◆ STATED TASK
Reproduce only the records from the line with "Sains-Richaumont (53, 856)" to the line with "Beaurevoir (6, 830)", changing "Harly" to "Homblières" and leaving everything else the same.

══ RECORDS FOR THE EXERCISE ══

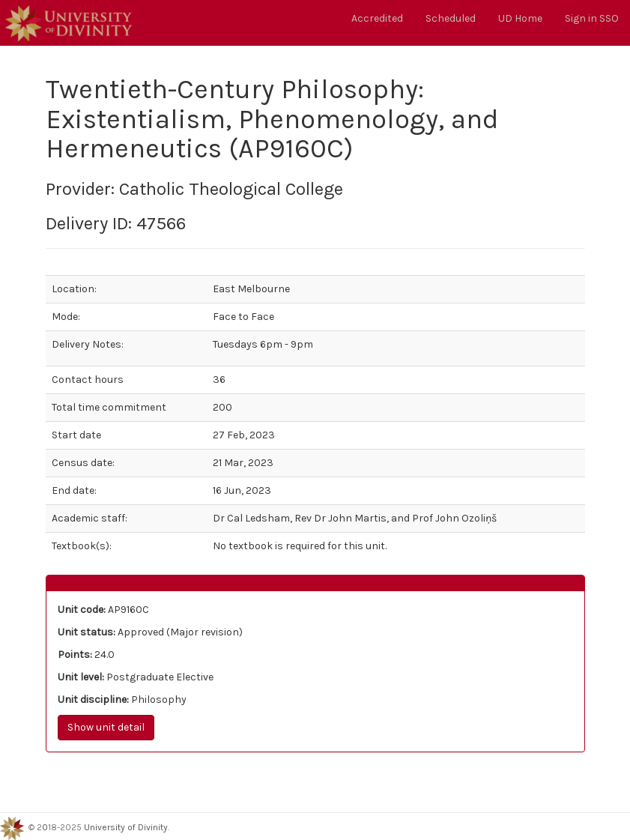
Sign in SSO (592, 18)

═══
══ RECORDS FOR THE EXERCISE ══

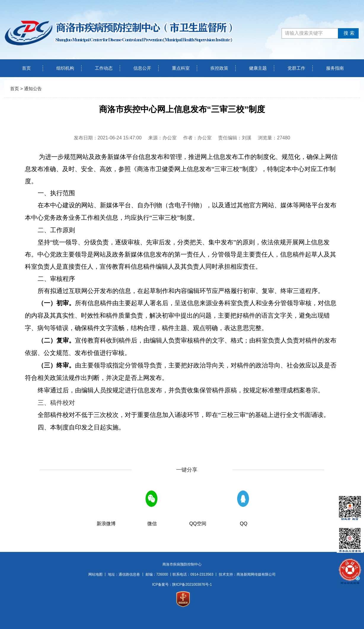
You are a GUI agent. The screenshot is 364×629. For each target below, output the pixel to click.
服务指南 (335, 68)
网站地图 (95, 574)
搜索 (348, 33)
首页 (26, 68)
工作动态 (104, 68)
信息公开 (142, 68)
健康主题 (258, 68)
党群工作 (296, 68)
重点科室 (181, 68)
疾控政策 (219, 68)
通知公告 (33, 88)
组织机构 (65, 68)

═══
══ RECORDS FOR THE EXERCISE ══

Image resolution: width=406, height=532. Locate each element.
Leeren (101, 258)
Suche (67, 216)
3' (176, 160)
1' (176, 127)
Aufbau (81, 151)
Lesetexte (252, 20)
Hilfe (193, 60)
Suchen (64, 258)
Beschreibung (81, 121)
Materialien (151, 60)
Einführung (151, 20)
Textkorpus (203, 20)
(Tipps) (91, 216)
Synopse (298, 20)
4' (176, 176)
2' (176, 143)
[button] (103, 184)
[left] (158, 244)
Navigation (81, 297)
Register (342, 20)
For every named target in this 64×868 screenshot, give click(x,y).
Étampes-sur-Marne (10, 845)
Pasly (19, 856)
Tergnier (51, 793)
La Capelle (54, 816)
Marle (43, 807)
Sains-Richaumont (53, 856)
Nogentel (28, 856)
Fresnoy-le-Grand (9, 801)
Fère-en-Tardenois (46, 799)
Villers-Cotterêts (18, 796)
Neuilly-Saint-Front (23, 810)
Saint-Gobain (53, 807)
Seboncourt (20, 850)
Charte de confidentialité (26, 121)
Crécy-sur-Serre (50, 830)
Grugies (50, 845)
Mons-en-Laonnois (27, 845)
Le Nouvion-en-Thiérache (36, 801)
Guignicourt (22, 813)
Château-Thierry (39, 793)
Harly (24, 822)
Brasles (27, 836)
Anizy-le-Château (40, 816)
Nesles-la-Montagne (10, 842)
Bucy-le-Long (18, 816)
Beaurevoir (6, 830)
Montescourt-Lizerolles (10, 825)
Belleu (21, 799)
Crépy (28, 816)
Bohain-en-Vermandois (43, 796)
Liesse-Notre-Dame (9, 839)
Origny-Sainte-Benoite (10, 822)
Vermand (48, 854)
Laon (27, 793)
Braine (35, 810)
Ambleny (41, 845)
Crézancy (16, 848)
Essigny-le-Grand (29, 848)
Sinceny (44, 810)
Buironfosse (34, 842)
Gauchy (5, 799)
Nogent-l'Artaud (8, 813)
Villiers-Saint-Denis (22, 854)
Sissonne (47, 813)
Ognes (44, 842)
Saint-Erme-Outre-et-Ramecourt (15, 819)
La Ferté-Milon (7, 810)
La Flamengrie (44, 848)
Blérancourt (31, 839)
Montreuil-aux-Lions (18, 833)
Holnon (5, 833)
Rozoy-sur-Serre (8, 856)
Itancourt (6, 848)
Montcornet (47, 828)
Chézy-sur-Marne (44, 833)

═══

◆ ANSWER TO THIS TASK
Sains-Richaumont (53, 856)
Nogentel (28, 856)
Fresnoy-le-Grand (9, 801)
Fère-en-Tardenois (46, 799)
Villers-Cotterêts (18, 796)
Neuilly-Saint-Front (23, 810)
Saint-Gobain (53, 807)
Seboncourt (20, 850)
Charte de confidentialité (26, 121)
Crécy-sur-Serre (50, 830)
Grugies (50, 845)
Mons-en-Laonnois (27, 845)
Le Nouvion-en-Thiérache (36, 801)
Guignicourt (22, 813)
Château-Thierry (39, 793)
Homblières (24, 822)
Brasles (27, 836)
Anizy-le-Château (40, 816)
Nesles-la-Montagne (10, 842)
Bucy-le-Long (18, 816)
Beaurevoir (6, 830)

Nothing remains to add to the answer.